In the 10th Congressional District, a gerrymandered tract that stretches from Austin all the way to the Houston suburbs, progressive attorney Mike Siegel beat physician Pritesh Gandhi in Tuesday’s runoff. Siegel, who is endorsed by Bernie Sanders and is a proponent for Medicare for All and the Green New Deal, also ran in 2018 when the district was not a priority for the party. He had an unexpectedly strong showing in 2018, cutting the margin against Republican incumbent Michael McCaul down to 5 percentage points. The seat is now a top target for the DCCC.

Progressives also enjoyed big wins in Austin further down the ballot. José Garza utterly shellacked the embattled Travis County District Attorney Margaret Moore, winning by 36 percentage points in the runoff. Garza, who is a former public defender and executive director of the Workers Defense Project, ran as a reformer and had substantial support from groups like the Real Justice PAC, which has helped elect progressives to big-city DA offices in Texas and around the country. Progressive Austin City Council member Delia Garza also defeated Laurie Eiserloh, an assistant county attorney, in the race for the open Travis County District Attorney’s Office.

But progressives’ attempts to oust conservative Democratic incumbents in South Texas again came up short. The longtime Brownsville state Senator Eddie Lucio, Jr. survived one of the most serious political challenges in his career, beating runoff opponent Sara Stapleton Barrera by 7 percentage points—just over 2,000 votes. Stapleton Barrera was backed by a number of progressive groups while Lucio was aided by big donations from Texas’ powerful business PACs and big GOP donors.

Now that the general election field is finally set, Texas Democrats will intensify their efforts to make the state a real battleground. They have a real shot at taking control of the state House of Representatives for the first time since 2002 and are aggressively targeting 22 GOP-held seats. National Democrats also see Texas as the most promising place to expand its U.S. House majority and are aiming to flip several suburban Republican congressional seats—at least six districts are in serious contention.

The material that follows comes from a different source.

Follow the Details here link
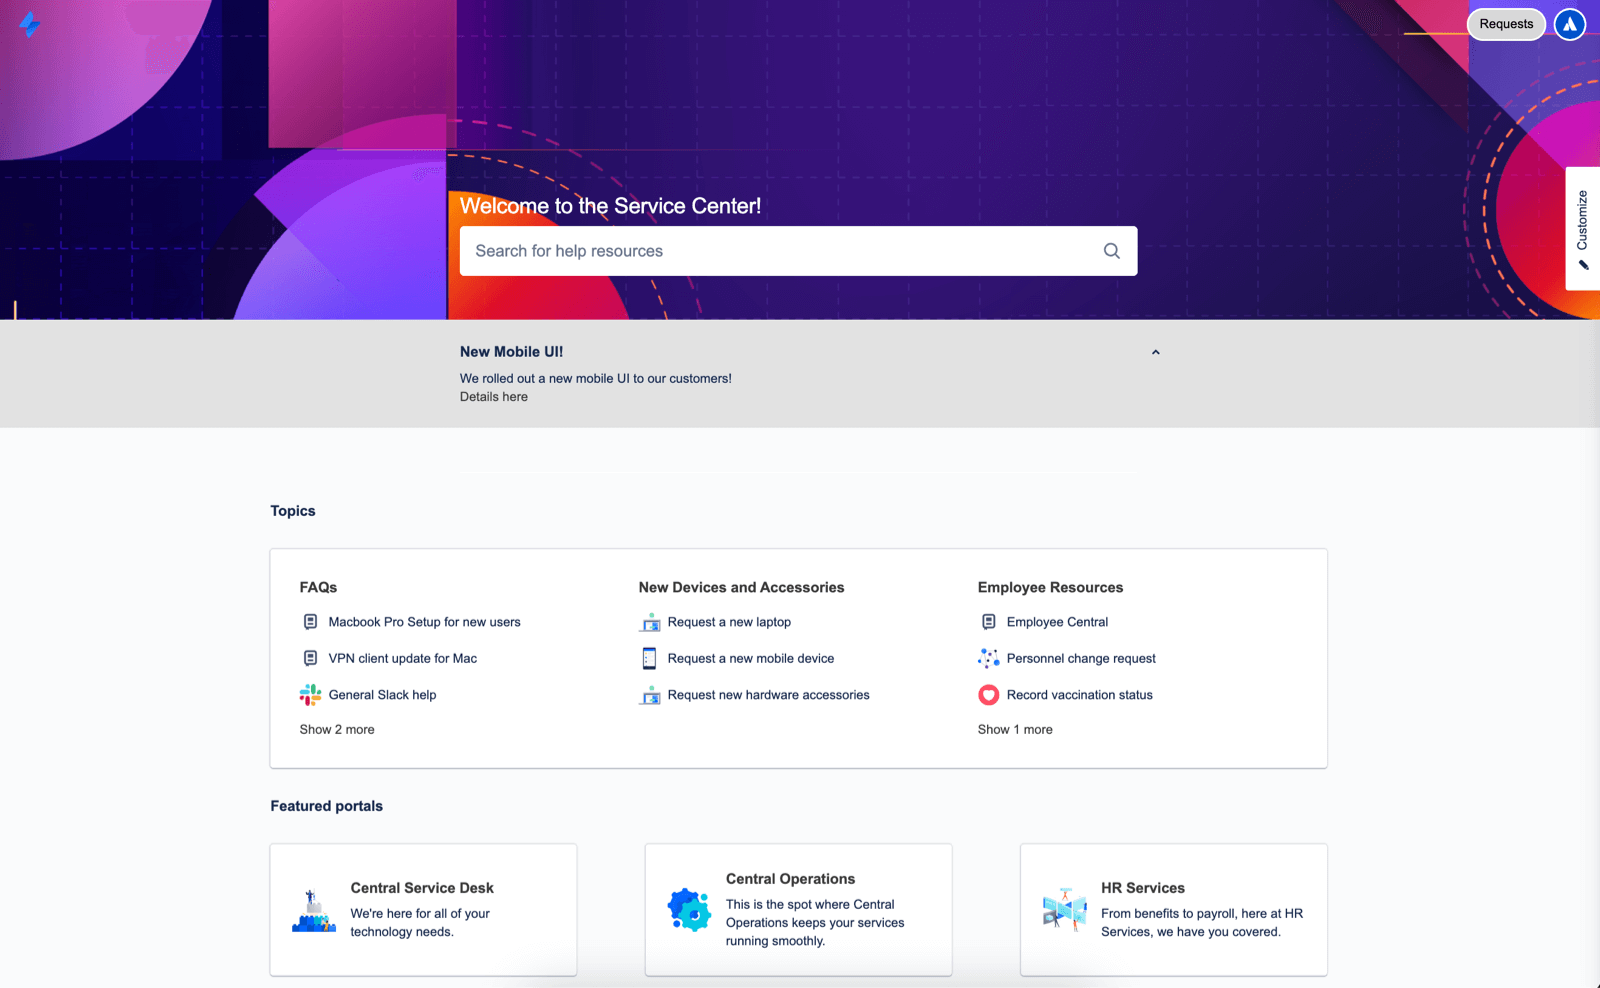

For a long time, it wasn’t much fun to be a Democrat running against GOP incumbents in Texas. There was no money, no infrastructure, and most importantly, no shot at winning. But as Texas grows into a bona fide battleground state and competitive districts open up, the days of competitive runoffs are just beginning.

Correction: Laurie Eiserloh is an assistant county attorney. We originally stated she was the incumbent county attorney. We regret the error.